--- START OF Document segment ---
In this tutorial we will learn using 

 1. `pandas` DataFrames
 2. `GeoPandas` GeoDataFrames

within PyGMT to create histograms and different maps.

## 0. General stuff

Import required packages

In [None]:
import geopandas as gpd
import numpy as np
import pandas as pd
import pygmt

## 1. `pandas`

### 1.1 Data - `pandas.DataFrame`

Use a data set with in provided together with `PyGMT` and load it into a `pandas.DataFrame`:

In [None]:
df_jp_eqs = pygmt.datasets.load_sample_data(name="japan_quakes")
df_jp_eqs.head()

### 1.2 Create a histogram

First we create a histogram for the moment magnitude distribution of the earthquakes.

In [None]:
# Choose the bin width of the bars; feel free to play around with this value
mag_min = df_jp_eqs["magnitude"].min()
mag_max = df_jp_eqs["magnitude"].max()
step_histo = 0.2

fig = pygmt.Figure()

fig.histogram(
    data=df_jp_eqs["magnitude"],
    projection="X10c",
    # Determine y range automatically
    region=[mag_min - step_histo, mag_max + step_histo * 2, 0, 0],
    # Define the frame, add labels to the x-axis and y-axis
    frame=["WSne", "x+lmagnitude", "y+lcounts"],
    # Generate evenly spaced bins
    series=step_histo,
    # Fill bars with color "orange"
--- END OF Document segment ---
(Task):
Revise the PyGMT tutorial from the words "Use a data set" through the words "of the earthquakes.", replacing "earthquakes" with "seismic events".
--- START OF Given material ---
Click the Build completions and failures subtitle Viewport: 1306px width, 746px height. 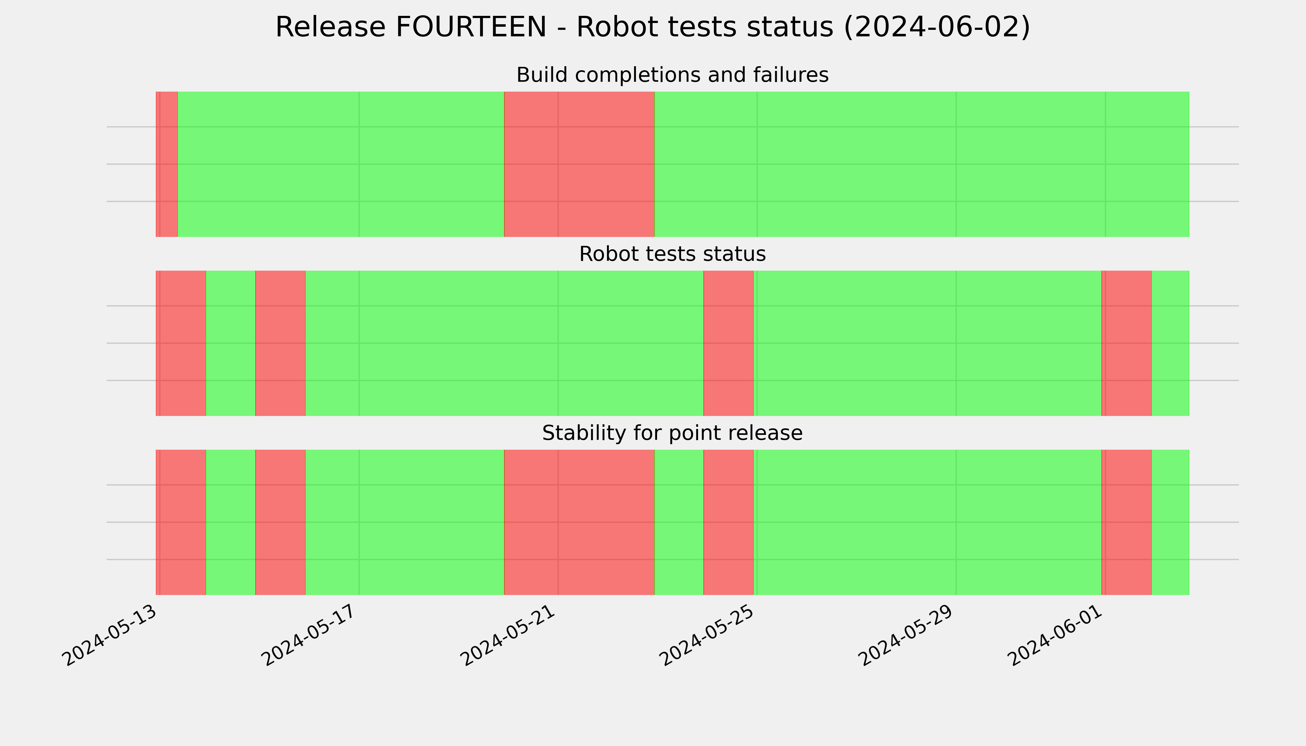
--- END OF Given material ---
(The solution):
Use a data set with in provided together with `PyGMT` and load it into a `pandas.DataFrame`:

In [None]:
df_jp_eqs = pygmt.datasets.load_sample_data(name="japan_quakes")
df_jp_eqs.head()

### 1.2 Create a histogram

First we create a histogram for the moment magnitude distribution of the seismic events.